There was no lack of data security scandals in 2018. Right after Facebook admitted that it had a massive security breach that affected over 50 million users’ data, Google shut down its Google Plus service since it exposed user profiles to outside developers. With companies in every sector racing to acquire and monetize user data, privacy concerns have risen to the center of public scrutiny. How do companies take advantage of user data and what are the repercussions of data monetization that users and regulators should be aware of?
Selling user data enables technology startups to provide customers with free services. For example, some free mobile apps require access to users’ address books and camera rolls. App developers then sell users’ contacts and photos to online data brokers. These brokers receive data from up to hundreds of mobile apps and website cookies; each provides insight into a different aspect of users’ digital activities. Data brokers then create comprehensive profiles of each consumer and sell these profiles to advertising companies and other interested parties. Unsurprisingly, a famous saying has arisen: “If you don’t have to pay for a product, then you yourself are the product.”

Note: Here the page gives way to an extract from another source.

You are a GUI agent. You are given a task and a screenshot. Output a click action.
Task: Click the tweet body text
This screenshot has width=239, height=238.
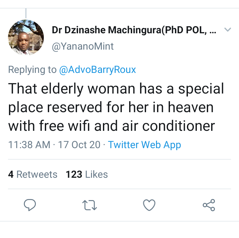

Selling user data is also prevalent among large technology companies. This becomes a particular concern when tech giants combine their databases to probe deeper into consumers’ private lives. According to Bloomberg, Google bought users’ credit card transaction data from MasterCard to record if users make offline purchases after seeing online ads. Microsoft, Adobe and SAP have also recently announced the Open Data Initiative. Under this initiative, businesses are now able to consolidate their user databases run by each of the three tech giants, which massively expands their knowledge about their consumers.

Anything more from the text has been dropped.